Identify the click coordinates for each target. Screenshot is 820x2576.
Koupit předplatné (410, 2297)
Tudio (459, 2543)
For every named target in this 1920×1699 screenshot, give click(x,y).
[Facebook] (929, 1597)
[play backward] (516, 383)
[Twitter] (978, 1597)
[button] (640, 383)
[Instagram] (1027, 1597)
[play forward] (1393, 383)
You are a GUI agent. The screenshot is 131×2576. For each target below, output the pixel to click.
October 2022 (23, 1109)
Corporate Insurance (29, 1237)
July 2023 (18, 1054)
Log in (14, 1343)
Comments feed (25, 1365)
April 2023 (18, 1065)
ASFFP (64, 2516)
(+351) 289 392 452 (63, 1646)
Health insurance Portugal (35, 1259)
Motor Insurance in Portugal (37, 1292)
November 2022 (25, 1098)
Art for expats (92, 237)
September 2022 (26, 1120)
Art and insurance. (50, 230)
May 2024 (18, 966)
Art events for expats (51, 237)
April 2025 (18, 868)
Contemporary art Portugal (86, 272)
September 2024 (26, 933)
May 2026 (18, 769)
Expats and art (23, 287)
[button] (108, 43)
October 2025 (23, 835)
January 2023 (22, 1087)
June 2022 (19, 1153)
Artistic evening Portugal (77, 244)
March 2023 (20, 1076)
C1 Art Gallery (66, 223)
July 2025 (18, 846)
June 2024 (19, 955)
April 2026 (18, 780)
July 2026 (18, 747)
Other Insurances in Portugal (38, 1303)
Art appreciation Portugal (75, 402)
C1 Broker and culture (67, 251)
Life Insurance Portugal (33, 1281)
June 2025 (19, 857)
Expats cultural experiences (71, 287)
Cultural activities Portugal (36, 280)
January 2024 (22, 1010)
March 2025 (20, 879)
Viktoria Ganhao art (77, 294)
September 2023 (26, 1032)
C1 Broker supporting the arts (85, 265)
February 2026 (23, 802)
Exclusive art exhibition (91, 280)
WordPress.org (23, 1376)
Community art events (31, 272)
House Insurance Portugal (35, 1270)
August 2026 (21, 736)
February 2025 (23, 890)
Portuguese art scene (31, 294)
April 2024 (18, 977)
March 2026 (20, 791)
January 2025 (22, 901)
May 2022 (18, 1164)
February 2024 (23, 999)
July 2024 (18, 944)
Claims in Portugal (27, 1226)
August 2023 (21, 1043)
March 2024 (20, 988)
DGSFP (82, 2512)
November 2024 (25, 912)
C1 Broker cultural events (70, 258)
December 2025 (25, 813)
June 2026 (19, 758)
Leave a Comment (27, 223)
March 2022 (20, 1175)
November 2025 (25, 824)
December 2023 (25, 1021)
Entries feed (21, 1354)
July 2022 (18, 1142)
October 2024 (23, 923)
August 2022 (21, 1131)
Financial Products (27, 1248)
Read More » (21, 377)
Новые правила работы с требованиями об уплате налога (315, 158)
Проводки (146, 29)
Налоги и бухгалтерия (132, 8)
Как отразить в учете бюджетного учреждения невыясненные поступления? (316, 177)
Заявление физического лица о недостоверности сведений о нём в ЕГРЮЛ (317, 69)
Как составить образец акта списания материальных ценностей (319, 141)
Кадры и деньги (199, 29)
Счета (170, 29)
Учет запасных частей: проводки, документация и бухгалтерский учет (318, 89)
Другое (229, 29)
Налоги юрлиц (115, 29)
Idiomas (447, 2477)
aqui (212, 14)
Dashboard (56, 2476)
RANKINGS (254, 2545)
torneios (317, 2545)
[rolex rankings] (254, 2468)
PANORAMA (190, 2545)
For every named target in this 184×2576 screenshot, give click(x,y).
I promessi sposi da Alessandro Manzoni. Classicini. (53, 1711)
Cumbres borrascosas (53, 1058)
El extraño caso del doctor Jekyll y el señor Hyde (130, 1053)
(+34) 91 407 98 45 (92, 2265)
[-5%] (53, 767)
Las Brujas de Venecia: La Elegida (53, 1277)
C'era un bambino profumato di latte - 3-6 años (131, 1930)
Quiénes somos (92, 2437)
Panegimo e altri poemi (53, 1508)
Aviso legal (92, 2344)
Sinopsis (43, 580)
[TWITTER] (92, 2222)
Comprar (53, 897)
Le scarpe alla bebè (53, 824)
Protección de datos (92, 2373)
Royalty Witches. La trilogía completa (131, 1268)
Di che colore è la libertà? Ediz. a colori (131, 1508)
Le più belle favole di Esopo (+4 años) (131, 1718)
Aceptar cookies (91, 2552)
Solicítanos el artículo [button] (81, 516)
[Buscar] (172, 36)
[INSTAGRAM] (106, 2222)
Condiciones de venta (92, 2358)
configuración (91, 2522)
* * * * * * *
** TASK OBJECTIVE **
Retype each entry without altering a single word.

** TASK OUTPUT **
Identify the click coordinates for each target. Screenshot is 820x2576.
Koupit předplatné (410, 2297)
Tudio (459, 2543)
For every named target in this 1920×1699 screenshot, give click(x,y).
[Facebook] (929, 1597)
[play backward] (516, 383)
[Twitter] (978, 1597)
[button] (640, 383)
[Instagram] (1027, 1597)
[play forward] (1393, 383)
You are a GUI agent. The screenshot is 131×2576. For each target below, output the pixel to click.
October 2022 (23, 1109)
Corporate Insurance (29, 1237)
July 2023 (18, 1054)
Log in (14, 1343)
Comments feed (25, 1365)
April 2023 (18, 1065)
ASFFP (64, 2516)
(+351) 289 392 452 (63, 1646)
Health insurance Portugal (35, 1259)
Motor Insurance in Portugal (37, 1292)
November 2022 (25, 1098)
Art for expats (92, 237)
September 2022 (26, 1120)
Art and insurance. (50, 230)
May 2024 (18, 966)
Art events for expats (51, 237)
April 2025 (18, 868)
Contemporary art Portugal (86, 272)
September 2024 (26, 933)
May 2026 (18, 769)
Expats and art (23, 287)
[button] (108, 43)
October 2025 (23, 835)
January 2023 (22, 1087)
June 2022 (19, 1153)
Artistic evening Portugal (77, 244)
March 2023 (20, 1076)
C1 Art Gallery (66, 223)
July 2025 (18, 846)
June 2024 (19, 955)
April 2026 (18, 780)
July 2026 (18, 747)
Other Insurances in Portugal (38, 1303)
Art appreciation Portugal (75, 402)
C1 Broker and culture (67, 251)
Life Insurance Portugal (33, 1281)
June 2025 (19, 857)
Expats cultural experiences (71, 287)
Cultural activities Portugal (36, 280)
January 2024 (22, 1010)
March 2025 (20, 879)
Viktoria Ganhao art (77, 294)
September 2023 (26, 1032)
C1 Broker supporting the arts (85, 265)
February 2026 (23, 802)
Exclusive art exhibition (91, 280)
WordPress.org (23, 1376)
Community art events (31, 272)
House Insurance Portugal (35, 1270)
August 2026 (21, 736)
February 2025 (23, 890)
Portuguese art scene (31, 294)
April 2024 (18, 977)
March 2026 (20, 791)
January 2025 (22, 901)
May 2022 (18, 1164)
February 2024 (23, 999)
July 2024 (18, 944)
Claims in Portugal (27, 1226)
August 2023 (21, 1043)
March 2024 (20, 988)
DGSFP (82, 2512)
November 2024 (25, 912)
C1 Broker cultural events (70, 258)
December 2025 (25, 813)
June 2026 (19, 758)
Leave a Comment (27, 223)
March 2022 (20, 1175)
November 2025 (25, 824)
December 2023 (25, 1021)
Entries feed (21, 1354)
July 2022 (18, 1142)
October 2024 (23, 923)
August 2022 (21, 1131)
Financial Products (27, 1248)
Read More » (21, 377)
Новые правила работы с требованиями об уплате налога (315, 158)
Проводки (146, 29)
Налоги и бухгалтерия (132, 8)
Как отразить в учете бюджетного учреждения невыясненные поступления? (316, 177)
Заявление физического лица о недостоверности сведений о нём в ЕГРЮЛ (317, 69)
Как составить образец акта списания материальных ценностей (319, 141)
Кадры и деньги (199, 29)
Счета (170, 29)
Учет запасных частей: проводки, документация и бухгалтерский учет (318, 89)
Другое (229, 29)
Налоги юрлиц (115, 29)
Idiomas (447, 2477)
aqui (212, 14)
Dashboard (56, 2476)
RANKINGS (254, 2545)
torneios (317, 2545)
[rolex rankings] (254, 2468)
PANORAMA (190, 2545)
For every named target in this 184×2576 screenshot, give click(x,y).
I promessi sposi da Alessandro Manzoni. Classicini. (53, 1711)
Cumbres borrascosas (53, 1058)
El extraño caso del doctor Jekyll y el señor Hyde (130, 1053)
(+34) 91 407 98 45 (92, 2265)
[-5%] (53, 767)
Las Brujas de Venecia: La Elegida (53, 1277)
C'era un bambino profumato di latte - 3-6 años (131, 1930)
Quiénes somos (92, 2437)
Panegimo e altri poemi (53, 1508)
Aviso legal (92, 2344)
Sinopsis (43, 580)
[TWITTER] (92, 2222)
Comprar (53, 897)
Le scarpe alla bebè (53, 824)
Protección de datos (92, 2373)
Royalty Witches. La trilogía completa (131, 1268)
Di che colore è la libertà? Ediz. a colori (131, 1508)
Le più belle favole di Esopo (+4 años) (131, 1718)
Aceptar cookies (91, 2552)
Solicítanos el artículo [button] (81, 516)
[Buscar] (172, 36)
[INSTAGRAM] (106, 2222)
Condiciones de venta (92, 2358)
configuración (91, 2522)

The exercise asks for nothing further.